Several Roles of Autonomous Agents
Autonomous agents are decentralized e-work networks adopted to respond to expanding complexity and dynamicity of E-Systems. They can process and undertake instructions given or learned in a restricted domain. Autonomous agents react to the environment on behalf of the users (Nof et al., 2015). The autonomous agents have healthcare, telecommunication, transportation, and supply network design applications.
Autonomous agents are applied in healthcare for patient monitoring. Healthcare professionals around the globe can interact with each other to perform specific tasks. For instance, clinicians can cooperate and exchange knowledge in the Surgical Intensive Care Unit. Different levels of doctors and nurses can collaborate to perform the medical function through autonomous agents effectively. Action agents, reasoning agents, and control agents are the levels of cooperation in a hierarchy from the lowest to the highest, respectively. Autonomous agents tackle healthcare challenges by facilitating the cooperation of experts from different states.
Telecommunication handle complex interactions that bear increasing inconsistency rate and hence require autonomous agents. Autonomous agents act as act to negotiate the increasing aspects of telecommunication elements such as caller-ID services. The shipment of imported goods also requires autonomous agents to locate storage and organize sub-plans and global plans. Additionally, several autonomous agents build a malleable search algorithm in multiple destination routing to provide the information of different routes in a supply network.

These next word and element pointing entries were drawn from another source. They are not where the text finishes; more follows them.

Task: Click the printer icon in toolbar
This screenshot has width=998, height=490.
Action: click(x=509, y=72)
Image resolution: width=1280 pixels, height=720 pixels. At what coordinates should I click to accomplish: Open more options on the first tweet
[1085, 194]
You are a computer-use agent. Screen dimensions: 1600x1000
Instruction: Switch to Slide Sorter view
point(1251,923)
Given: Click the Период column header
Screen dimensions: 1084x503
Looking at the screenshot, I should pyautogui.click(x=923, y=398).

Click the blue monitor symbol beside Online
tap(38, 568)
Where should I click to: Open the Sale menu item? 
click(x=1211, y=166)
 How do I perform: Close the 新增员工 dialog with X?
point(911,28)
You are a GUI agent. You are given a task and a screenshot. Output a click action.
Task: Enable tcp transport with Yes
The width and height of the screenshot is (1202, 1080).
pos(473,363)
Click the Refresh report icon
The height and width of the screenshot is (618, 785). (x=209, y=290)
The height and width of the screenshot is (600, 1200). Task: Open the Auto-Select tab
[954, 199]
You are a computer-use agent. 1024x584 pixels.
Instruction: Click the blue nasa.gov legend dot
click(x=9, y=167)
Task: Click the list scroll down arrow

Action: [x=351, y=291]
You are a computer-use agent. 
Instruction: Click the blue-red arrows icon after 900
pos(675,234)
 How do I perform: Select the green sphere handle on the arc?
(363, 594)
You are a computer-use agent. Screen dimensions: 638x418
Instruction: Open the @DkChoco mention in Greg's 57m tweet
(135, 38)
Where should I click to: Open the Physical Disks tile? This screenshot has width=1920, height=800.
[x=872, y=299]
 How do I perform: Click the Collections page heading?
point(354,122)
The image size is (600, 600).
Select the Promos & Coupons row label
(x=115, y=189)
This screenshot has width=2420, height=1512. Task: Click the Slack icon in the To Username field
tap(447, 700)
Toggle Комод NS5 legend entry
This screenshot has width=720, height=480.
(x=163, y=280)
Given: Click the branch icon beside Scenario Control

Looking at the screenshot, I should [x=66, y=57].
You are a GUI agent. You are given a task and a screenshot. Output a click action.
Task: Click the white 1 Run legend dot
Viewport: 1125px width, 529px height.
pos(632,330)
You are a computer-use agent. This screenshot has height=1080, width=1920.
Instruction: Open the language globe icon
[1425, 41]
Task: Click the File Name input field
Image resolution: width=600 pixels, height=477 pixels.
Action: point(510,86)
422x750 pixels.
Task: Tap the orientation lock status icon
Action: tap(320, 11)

How They Enable Effective Collaboration
An agent-based system allows homogeneous and/or heterogeneous agents to collaborate with individual attributes. Determined coordination mechanisms are therefore necessary for the effective Collaboration of agents. Agents collaborate to achieve common goals in either decentralized or centralized models of task regulation. Several aspects have been developed to enable optimum Collaboration within a collaborative network of enterprises.
Communication and coordination between two agents establish effective collaboration. Communication can be improved by enhancing and monitoring the requests and responses between different agents. Individual agents represent production facilities or retail locations optimized with estimated demands. Efficient data transmission mechanism by facilitating comprehensive integration in the central server and access points improve communication and hence collaboration of agents. Communication makes different agents a collaborative supply network through effective communication to guarantee order fulfillment.
Learning the behaviors of real ant systems improves collaboration between agents. An agent can be classified as either a buyer or seller and the deal depends on the offer between the opponents. Behavior analysis develops the best matching aspects where different agents can be matched with respective users of E-Systems. The demand and the capacity sharing proposals are therefore perfectly matched. An artificial ant is assigned to capacity sharing proposals and navigates through different nodes, representing demand sharing proposals (Nof et al., 2015). The ant’s capacity and demand of the nodes also determine the paths to be selected hence appropriate cooperation. Integrated Process Planning and Scheduling IPPS tackle challenges of selecting and scheduling processes for easy operations in a collaborative agency.
Illustration for the E-Work Example
An Intelligent Agent is an e-work example that performs autonomous functions and improves collaborations. IA commands artificial intelligence to perform various functions through evaluated decisions. IA’s can perform functions on behalf of the users and sense the environment. For instance, IA can detect differences between caller ID services in telecommunications. Collaboration between users and providers in agent development is crucial when developing an intelligent agent. IA is, therefore, an autonomous agency that conducts the duties of users or programs after sensing the environment.
Reference
Nof, S. Y., Ceroni, J., Jeong, W., & Moghaddam, M. (2015). Optimization and Control. Revolutionizing Collaboration through e-Work, e-Business, and e-Service, 115-165.